----- Entries provided -----

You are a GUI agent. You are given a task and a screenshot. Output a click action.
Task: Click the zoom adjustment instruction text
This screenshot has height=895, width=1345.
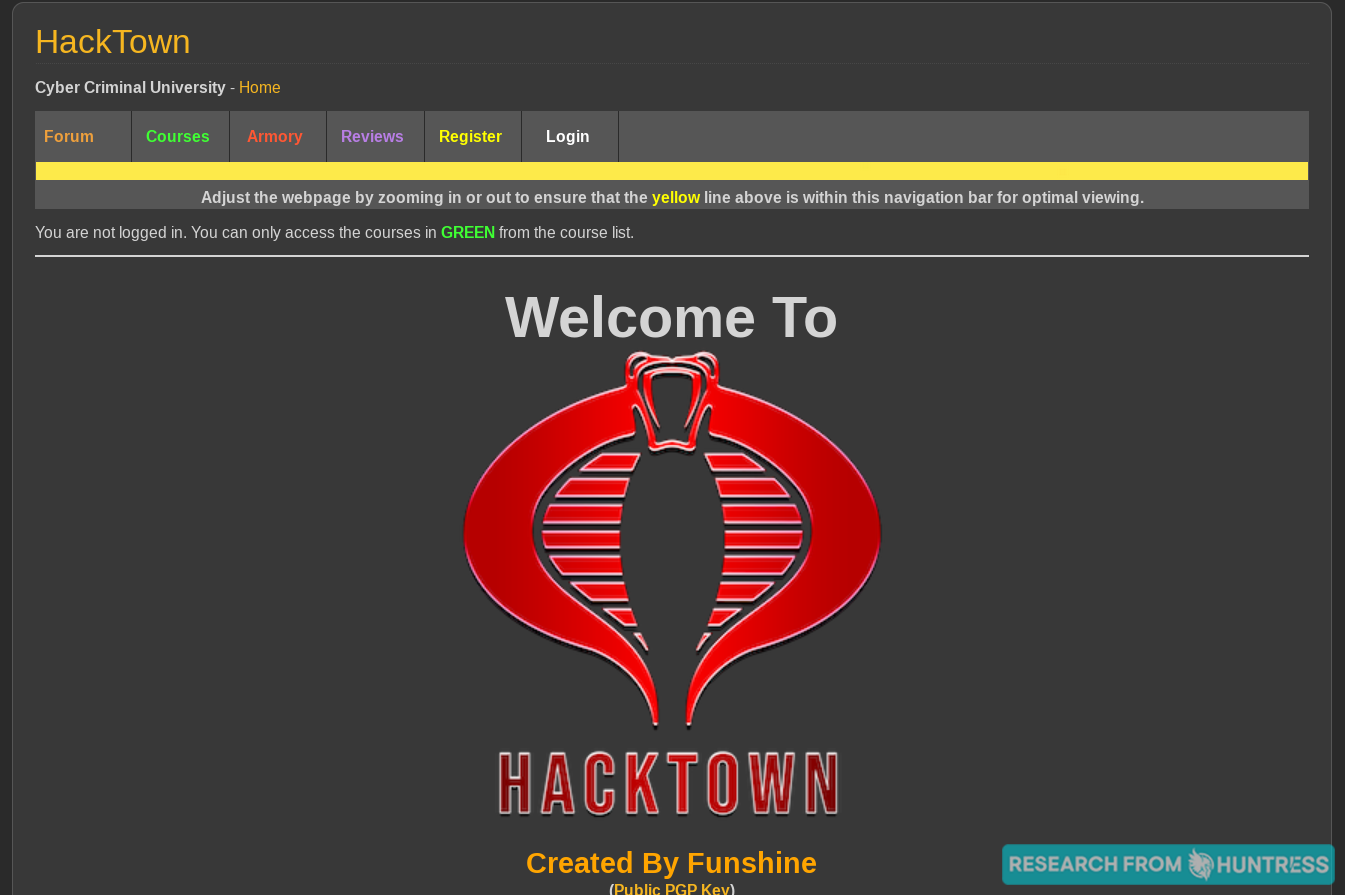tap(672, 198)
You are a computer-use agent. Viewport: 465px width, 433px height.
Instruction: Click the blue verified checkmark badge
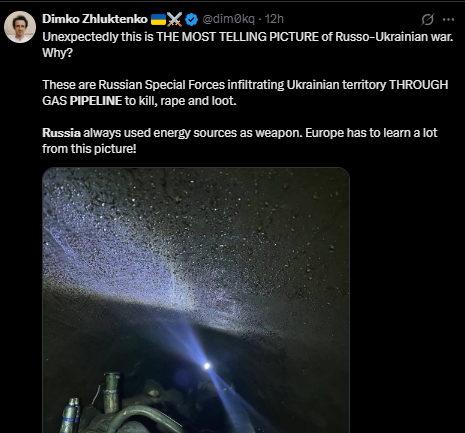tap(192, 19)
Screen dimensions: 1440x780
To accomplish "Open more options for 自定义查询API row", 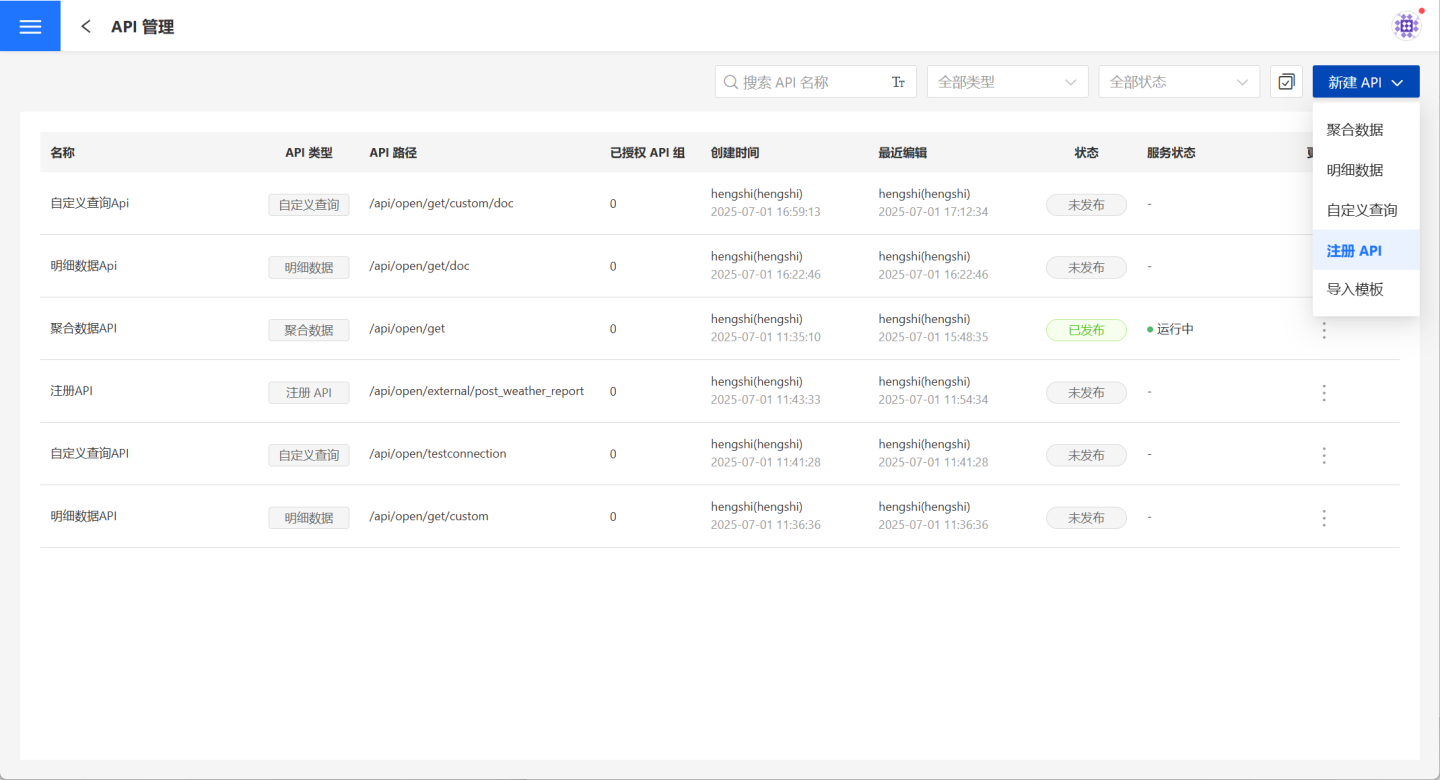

-----

_Exercise details:_ Which lines in the entries above contain the string "height"? Find them, matching case exactly, and copy each one out in full.

_Answer to this exercise:_
This screenshot has height=895, width=1345.
You are a computer-use agent. Viewport: 465px width, 433px height.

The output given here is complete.